50年以上にわたってドライヤーやスチーマーを販売するパナソニックが、新たな美容製品の開発に向けて着目したのが「バスタイム美容」だった。
「お風呂上がりに使用する美容製品は多く扱ってきましたが、お風呂の中でケアする製品は扱っていませんでした。お風呂で1日をリセットするところから美容が始まるという考えのもと、『バスタイムに使える美容製品』をコンセプトにしました」
そこで、自社で注力する「ドライヤー」や「ヘアアイロン」とも相性がいい製品として、「シャワーヘッド」に着目した。“髪への効果”をウリにした理由は「髪を洗ったり、乾かしたりするのが面倒」という人が多い中で、「髪が美しくなる前向きな体験」を提供する必要があると考えたこと。さらに、開発段階で社内外のモニターだけでなく、西條氏自身も「美髪効果」を実感していたためだという。
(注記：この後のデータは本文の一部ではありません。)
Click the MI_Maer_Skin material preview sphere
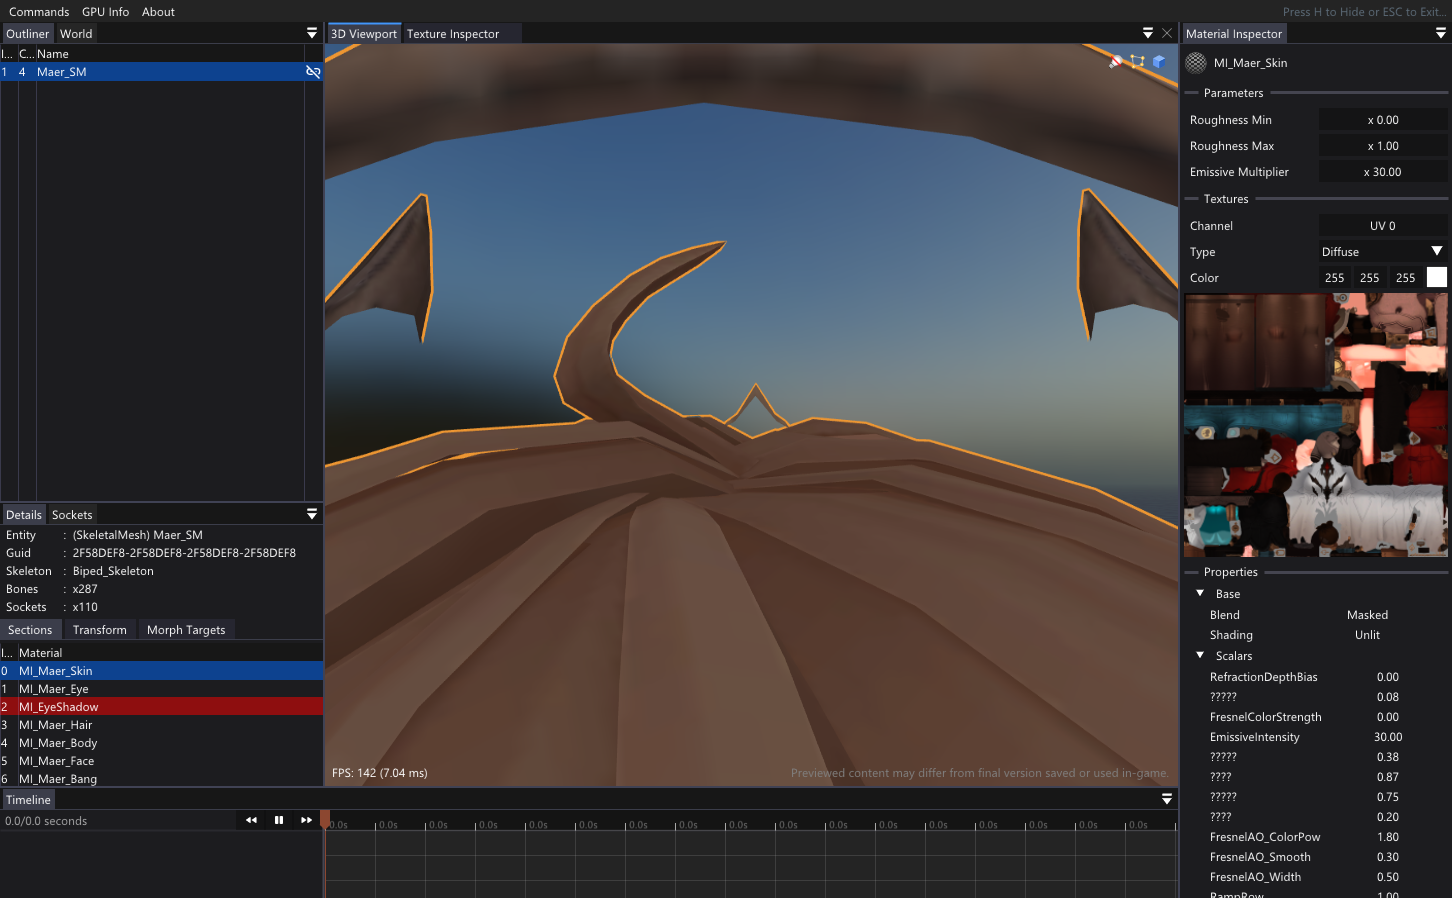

「市場には、さまざまな企業のシャワーヘッドが存在しており、当社は最後発です。そんな中で選ばれるには、これまでと違ったアプローチが求められます。多くの製品が打ち出す『肌への効果』や『節水』にもこだわりつつ、『美髪効果』を最大の強みとしました」
ファインバブルシャワーヘッドは、サイエンス(大阪市)の「ミラブルシリーズ」と、MTG(名古屋市)の「ReFa(リファ)」が市場を牽引している。リファは、ファインバブルシャワーヘッドシリーズの累計売上が世界1位(※)になった、と2026年2月に発表している。さらに、TOTOやLIXIL、130年以上にわたり水流を研究してきた丸山製作所など、大手競合がひしめく市場だ。
(※)2026年1月 薬事法ドットコム調べ(対象:2019〜25年9月の累計売上) ISOに依拠したファインバブル表現であることが示されており、その売り上げが公表されているメーカーを対象にWebで調査を実施。
パナソニックが開発に5年もの歳月を費やしたのは、性能のカギとなる「ファインバブル」の最高品質を追求したためだ。